Primary LanguagePython


Text Classification based on LSTM on R8 Dataset-[pytorch implementation]

1. Details of file fold:

  • data/
  • data/train_txt/*.txt
  • data/train_txt.txt
  • data/train_label.txt
  • data/test_txt/*.txt
  • data/test_txt.txt
  • data/test_label.txt

2. File description:

file description
data/train_txt/ training text fold
data/test_txt/ testing text fold
data/train_txt.txt file name list for training text
data/test_txt.txt file name list for testing text
data/train_label.txt label list for training text
data/test_label.txt label list for testing text

3. Running example:

Environment: python 3

Requirements:

pytorch

running example:

python main.py

output:

4. Dataset:

We use the following dataset for our example: R8 Dataset.link.

5. Notes:

  • This code is largely inspired from the original repo: jiangqy with a few modifications:
    • Use the Adam optimizer
    • Custom dataloader
    • Select the right output after the LSTM/GRU (masking)
    • Attention layer included, from here.
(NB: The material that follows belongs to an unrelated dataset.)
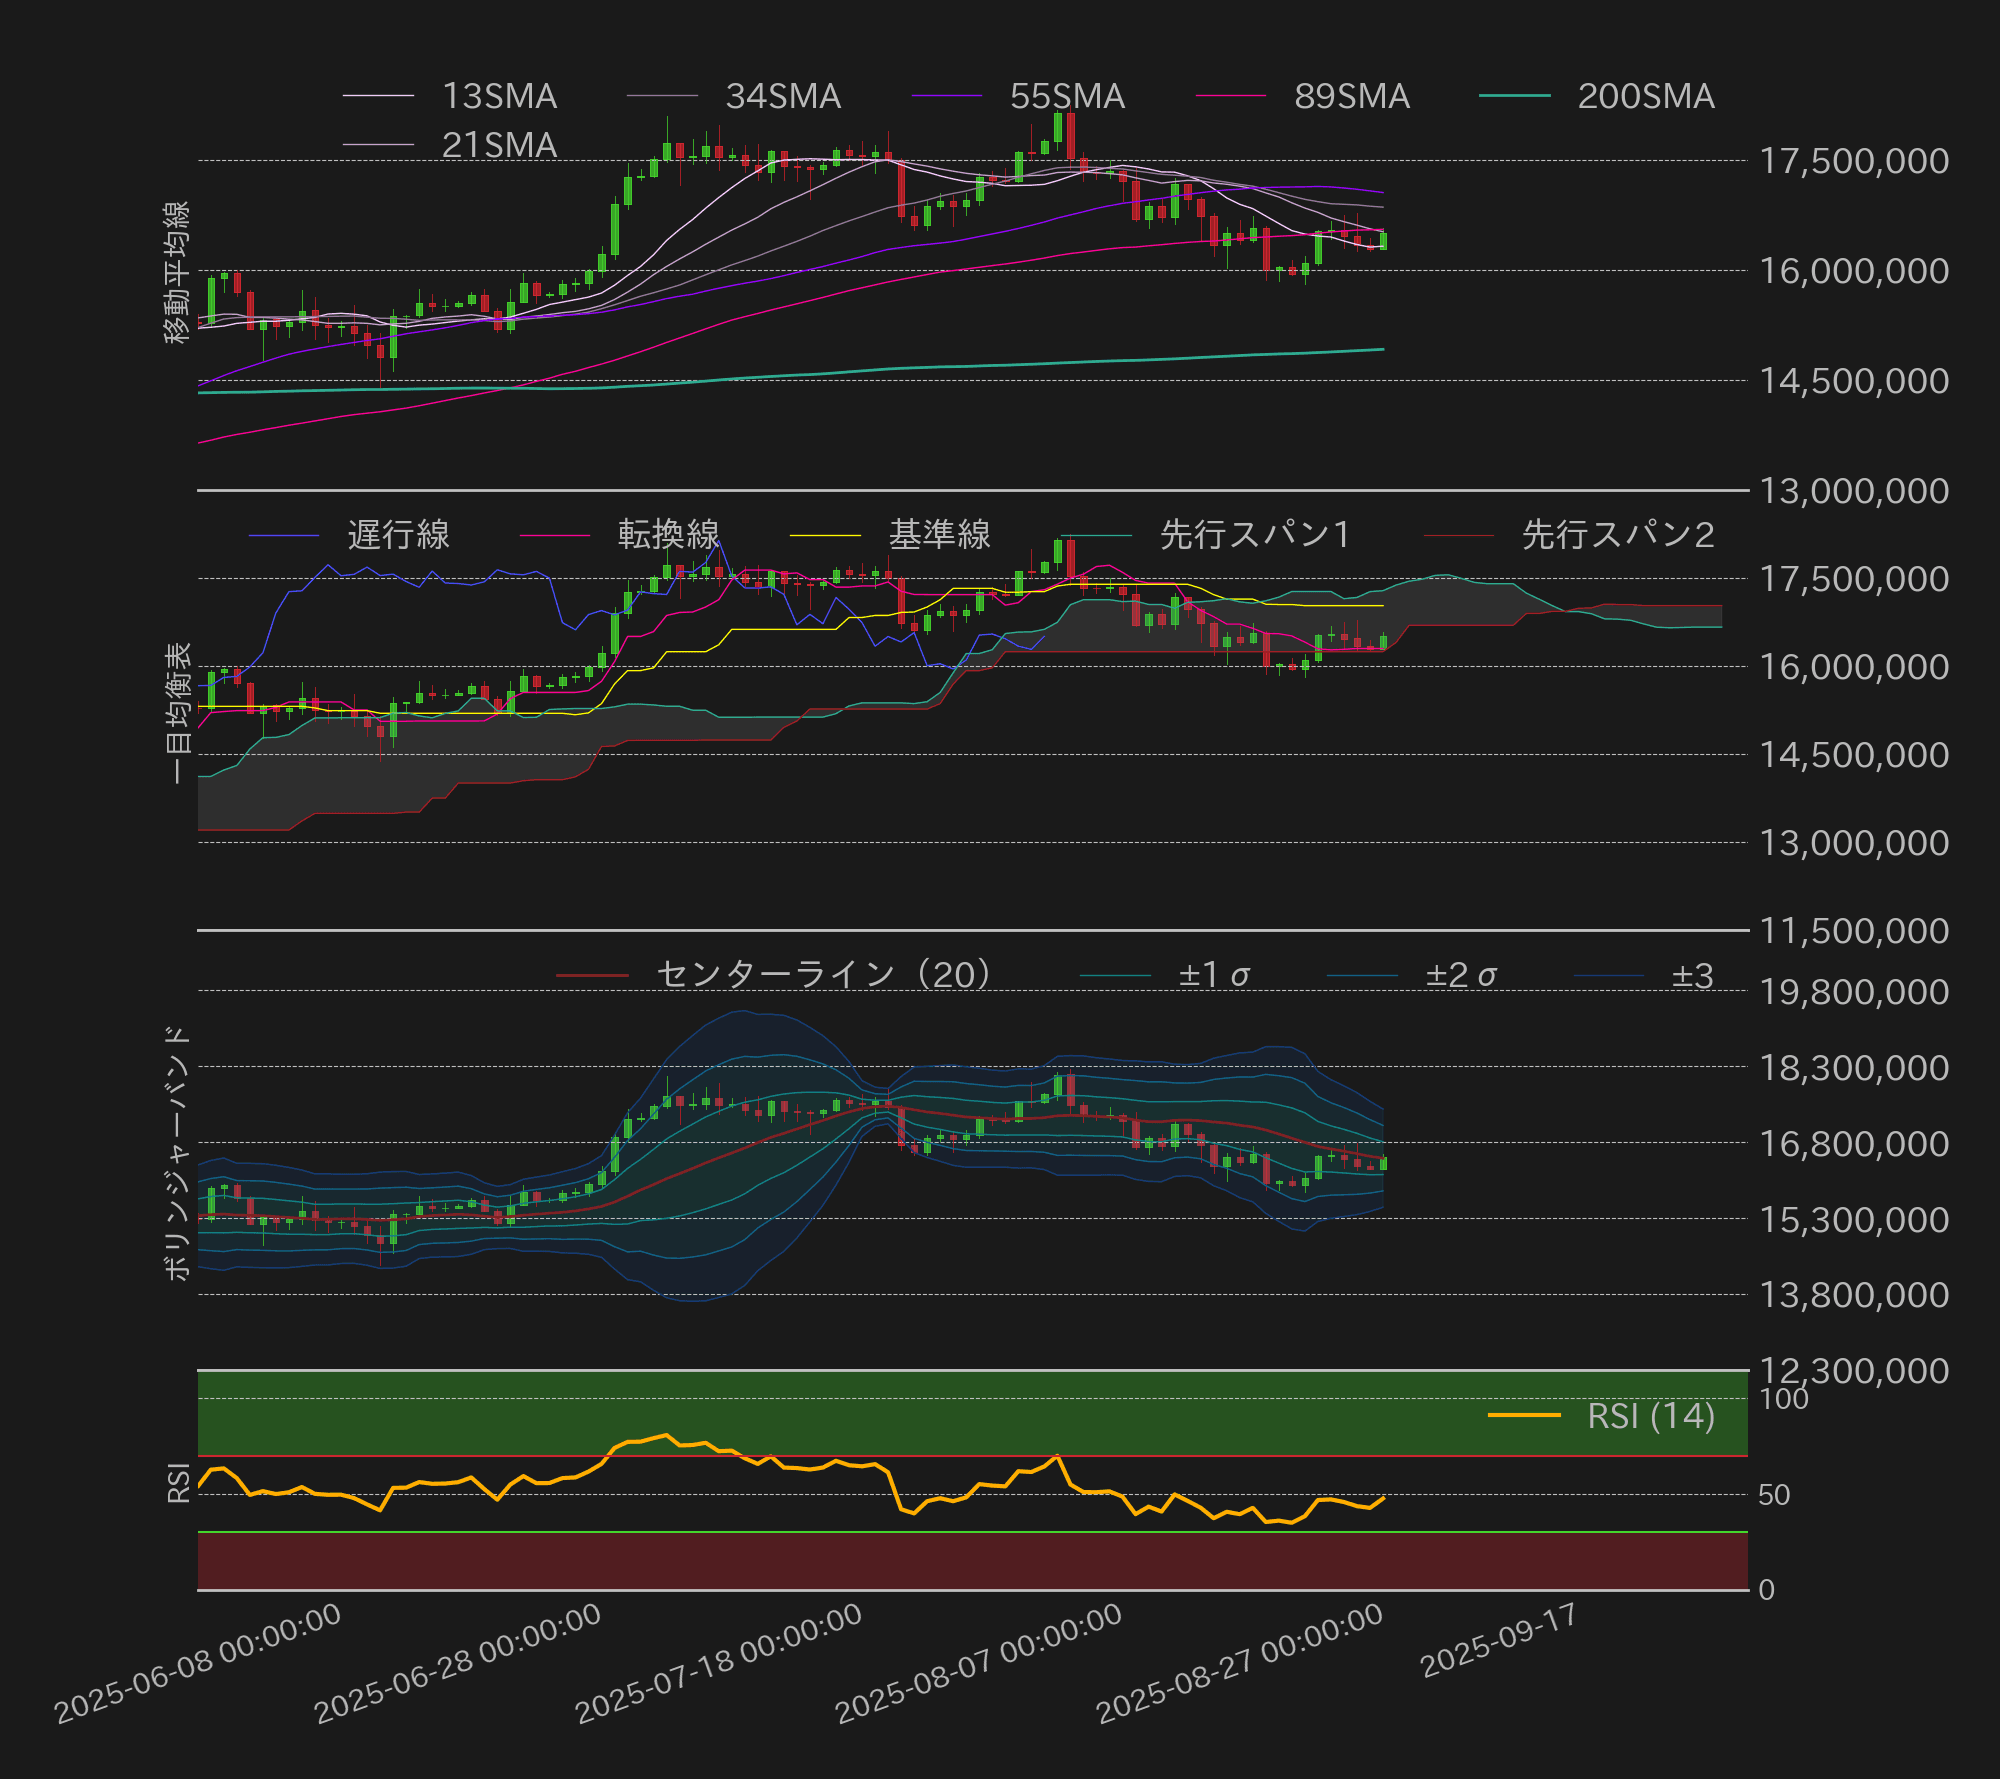Click the 34SMA legend label
Viewport: 2000px width, 1779px height.
(782, 96)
The attention mechanism is not the full one though, it is a simplified version. No new parameters are learned in the process as it just combines the rnn output with the hidden states using matrix multiplications. This simplified attention mechanism still provides a significant improvements over no attention at all.
  • The entire sentences are used. If you want to cap the number of words, please, update the parameter sentence_len = None to sentence_len = n. You should get pretty descent results even with only 32 words max per sentence.
  • There is no early stopping. The code just runs for n epochs and saves the results at the end. But it is easy enough to select the best model based on the evaluation phase.